The first appointment will be offered to you at around 8-12 weeks of pregnancy. You don’t need to contact your GP unless you have any existing medical conditions, where your medication may need to be reviewed or additional support may be required. However, if you have any concerns regarding your health or wellbeing – or that of your baby – before your first midwife appointment, do contact your GP surgery for assistance.

Booking Appointment

The first appointment is known as the booking appointment. This is the first time you meet your midwife, discuss your pregnancy, have an opportunity to ask any questions, and perhaps share any concerns you may have. Don’t worry if you forget anything at this appointment.
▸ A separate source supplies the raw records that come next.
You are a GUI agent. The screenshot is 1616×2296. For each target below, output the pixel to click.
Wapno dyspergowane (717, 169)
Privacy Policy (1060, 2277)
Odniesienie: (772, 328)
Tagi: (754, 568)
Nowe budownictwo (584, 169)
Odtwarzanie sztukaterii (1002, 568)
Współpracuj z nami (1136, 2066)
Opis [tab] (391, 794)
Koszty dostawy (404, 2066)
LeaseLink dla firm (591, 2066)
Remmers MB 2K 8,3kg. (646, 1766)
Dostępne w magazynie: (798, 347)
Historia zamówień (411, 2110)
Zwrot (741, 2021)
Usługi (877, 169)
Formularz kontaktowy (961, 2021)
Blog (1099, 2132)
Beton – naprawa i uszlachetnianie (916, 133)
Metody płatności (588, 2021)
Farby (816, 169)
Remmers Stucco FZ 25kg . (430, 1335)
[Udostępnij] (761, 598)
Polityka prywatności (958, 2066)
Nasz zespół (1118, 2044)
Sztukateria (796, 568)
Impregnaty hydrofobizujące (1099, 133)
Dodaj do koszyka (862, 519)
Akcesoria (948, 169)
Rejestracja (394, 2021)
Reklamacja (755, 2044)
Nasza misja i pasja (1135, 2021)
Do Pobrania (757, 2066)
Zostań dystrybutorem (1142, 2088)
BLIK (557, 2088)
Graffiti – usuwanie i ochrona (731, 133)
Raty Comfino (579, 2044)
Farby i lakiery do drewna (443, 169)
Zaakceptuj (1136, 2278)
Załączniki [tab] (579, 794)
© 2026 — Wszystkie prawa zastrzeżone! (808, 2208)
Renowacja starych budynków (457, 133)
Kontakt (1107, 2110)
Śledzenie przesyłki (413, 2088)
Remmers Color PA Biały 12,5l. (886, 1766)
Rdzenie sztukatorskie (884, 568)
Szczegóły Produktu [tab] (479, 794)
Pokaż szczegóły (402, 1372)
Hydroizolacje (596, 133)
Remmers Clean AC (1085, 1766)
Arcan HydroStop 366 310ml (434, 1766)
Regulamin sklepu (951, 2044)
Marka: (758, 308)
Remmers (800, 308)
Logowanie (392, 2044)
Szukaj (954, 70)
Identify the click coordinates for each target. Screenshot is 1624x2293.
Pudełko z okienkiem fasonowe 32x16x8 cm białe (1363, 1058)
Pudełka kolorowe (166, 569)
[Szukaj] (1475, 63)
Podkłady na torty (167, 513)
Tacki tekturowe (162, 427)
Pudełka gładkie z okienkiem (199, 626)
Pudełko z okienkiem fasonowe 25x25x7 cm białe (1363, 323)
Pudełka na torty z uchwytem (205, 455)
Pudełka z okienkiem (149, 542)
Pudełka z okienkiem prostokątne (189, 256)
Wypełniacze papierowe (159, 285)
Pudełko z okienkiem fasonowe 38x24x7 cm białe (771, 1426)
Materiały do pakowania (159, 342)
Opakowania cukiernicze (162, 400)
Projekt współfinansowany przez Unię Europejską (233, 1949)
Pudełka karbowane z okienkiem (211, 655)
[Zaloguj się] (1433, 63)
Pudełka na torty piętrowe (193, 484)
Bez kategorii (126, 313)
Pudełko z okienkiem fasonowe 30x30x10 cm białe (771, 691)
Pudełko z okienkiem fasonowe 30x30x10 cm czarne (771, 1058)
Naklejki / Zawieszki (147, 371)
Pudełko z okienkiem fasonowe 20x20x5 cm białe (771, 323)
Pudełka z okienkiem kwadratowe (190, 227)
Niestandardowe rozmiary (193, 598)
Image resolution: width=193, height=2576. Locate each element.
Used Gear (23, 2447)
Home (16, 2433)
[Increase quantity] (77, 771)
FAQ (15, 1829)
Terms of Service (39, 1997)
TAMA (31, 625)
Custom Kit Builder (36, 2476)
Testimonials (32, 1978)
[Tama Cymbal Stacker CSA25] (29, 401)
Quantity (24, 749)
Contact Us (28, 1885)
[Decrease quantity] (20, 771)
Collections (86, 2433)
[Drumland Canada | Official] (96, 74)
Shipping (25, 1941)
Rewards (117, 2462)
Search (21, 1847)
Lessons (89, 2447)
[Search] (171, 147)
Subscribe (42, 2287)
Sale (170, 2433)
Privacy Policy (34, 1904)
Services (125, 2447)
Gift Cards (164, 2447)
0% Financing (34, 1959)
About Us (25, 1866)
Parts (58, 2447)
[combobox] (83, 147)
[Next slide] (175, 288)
There will be plenty of other occasions to talk with your midwife and other health professionals throughout your pregnancy.

One of the purposes of the booking appointment is to begin to piece together a suitable care plan that is individual to you. To create this plan, the midwife will ask you lots of questions about yourself, such as your medical history, your lifestyle and any previous pregnancies. These questions help the maternity team get to know you a little more and understand how best to support you.

Your maternity notes will also be given to you at this appointment. These notes are important and should be taken to every appointment during your pregnancy. Every scan and test result will be recorded in your notes to build a picture of your health and the health of your growing baby – or babies – as your pregnancy progresses.

Your midwife will also provide you with a maternity prescription exemption application form to complete, which means you can claim free prescriptions and dental treatment until your baby is 12 months old.

Care Pathways

There are two different types of care pathways available to you from your maternity care provider. A Midwife-led pathway and a Consultant-led pathway.

The booking appointment will be the time your midwife will discuss with you which pathway is best suited to meet your needs. This pathway may evolve and adapt to your requirements throughout your pregnancy. Don’t worry if things change, your midwife is there to re-assess and develop your pathway with you.

A Midwife

Midwives provide care and support throughout pregnancy, labour and during the period after a babyʼs birth. This care and support extends to the whole family. Midwives provide care in hospital and at home.

A Consultant

A consultant, sometimes called an ʻobstetricianʼ is a doctor who specialises in pregnancy and birth. Your midwife or GP will refer you to an obstetrician if they have any concerns about your pregnancy or if you require further support due to existing medical conditions.